As an emerging nation, Malaysia has been focusing and developing a future innovation economy. In line with this, the government has successfully set up the preconditions for the development of local venture capital (VC) industry; both in terms of providing supply and demand side incentives. As a result of this coordinated effort, the VC industry has enjoyed high growth as measured by committed funds growing by 8% annually from RM3.3 billion in 2007 to RM7.0 billion in 2017, with about half of the funds disbursed to investments.
Driven by the desire to support innovation, government venture capital investment has intensified over the years, and as a consequence this has impacted private sector participation. Based on historical data, capital contributed by the government—measured as a percentage of total fund size of the industry—has increased significantly from 40.7% in 2006 to 60.0% in 2017. Conversely, level of participation by corporate investors declined from 37.6% to 26.7% over the same period. Percentage share of other types of investors have remained horizontal throughout the period, particularly insurance and pension funds where their share of total fund size hover around 2.0% to 3.0%.
This lack of diversity, coupled with the dearth of investment opportunities has become a major obstacle to the emergence of a vibrant venture capital industry in Malaysia. Malaysia is in the preconditions phase where it is necessary to develop the intermediation and entrepreneurial skills to generate good investment opportunities. Without a diversified number of VC professionals and investment opportunities, it will be challenging for the country to create a strong VC industry.

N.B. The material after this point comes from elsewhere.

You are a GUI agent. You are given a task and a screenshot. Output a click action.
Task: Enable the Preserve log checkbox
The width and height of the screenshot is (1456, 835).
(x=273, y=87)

As the Malaysian VC industry reaches its inflection point, much still needs to be done to create a vibrant and sustainable venture capital hotbed. Focusing on the supply of capital, the Institute for Capital Market Research Malaysia (ICMR) mapped out the current state of play in Malaysia’s venture capital industry, identified the challenges facing the industry and formulated possible solutions to further catalyse the growth of the industry.
The research report blended the findings of secondary research sources with independent dialogues with a host of public and private venture capitalists, accelerators, family offices, private equity players and the Securities Commission Malaysia (SC) to better gauge how the industry anticipate the way venture capital may unfold in Malaysia.

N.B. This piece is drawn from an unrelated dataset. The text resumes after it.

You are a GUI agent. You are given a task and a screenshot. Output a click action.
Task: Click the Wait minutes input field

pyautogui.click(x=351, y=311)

Among the major findings are the following:
- The predominant role of government in VC funding ecosystem in Malaysia has led to over-reliance on government funding which has failed to play a catalytic role in encouraging broader private sector participation.
- Limited private sector participation is not conducive to create a vibrant and sustainable venture capital hotbed. The economics of venture capital are often characterised by high risk and high returns and this requires breadth of risk capital intermediators and availability of complementary financing.
- Limited effectiveness of tax incentives, which are currently deemed restrictive, will require a thorough and holistic reassessment while being cognisant of the global evolution of the VC ecosystem.
- Lack of capacity building which are focused in terms of profiling and branding of the Malaysian VC industry and its entrepreneurs or new ventures.
The report outlines development strategies that will transform the competitive dynamics of Malaysia’s venture capital industry. The strategies aim to expand the role of the capital market in financing new ventures and small-to-medium sized entities, widening ownership of assets through further liberalisation of VC industry, as well as adopting a more centralised and integrated form of cooperation between the Government and private sector.
The recommendations include:
- Restructuring and privatisation of some existing public venture capital
- One centralised government agency to provide an equity pool for grants, seed investments & matching funds
- Establishment of a Funds-of-Fund model
- Creation of a single platform for market access
- To facilitate expansion of venture debt sector
- Review existing pre-conditions for tax incentives
- A one-stop centre which acts as an information gateway for Malaysia’s VC ecosystem
- An inter-ministerial council with a participatory approach
About this report
The full in-depth report was submitted as a proprietary report to the SC and the publicly available version is an abstract of said report. To produce this report, ICMR has developed analyses drawn from desktop research on both local and global venture capital markets, and other private markets, based on the industry’s leading sources of data. We also conducted dialogues and follow-on semi-structured interviews with executives at Malaysia’s public VC and private VCs, entrepreneurs, equity crowdfunding operators, as well as some of the region’s largest and influential corporate venture capitals, general partners and limited partners. In addition, this study was supported with data, insights and feedback from the SC.
As part of our engagement process, we expanded our interviews to include some private equity (PE) firms operating in Malaysia, which share very similar characteristics to VC, but with a different focus of investment and set of opportunities and challenges. Hence, for the purpose of this specific study, ICMR have excluded all later stage PE related investments; more as a reflection of the complexity of the field of general study of private markets investing.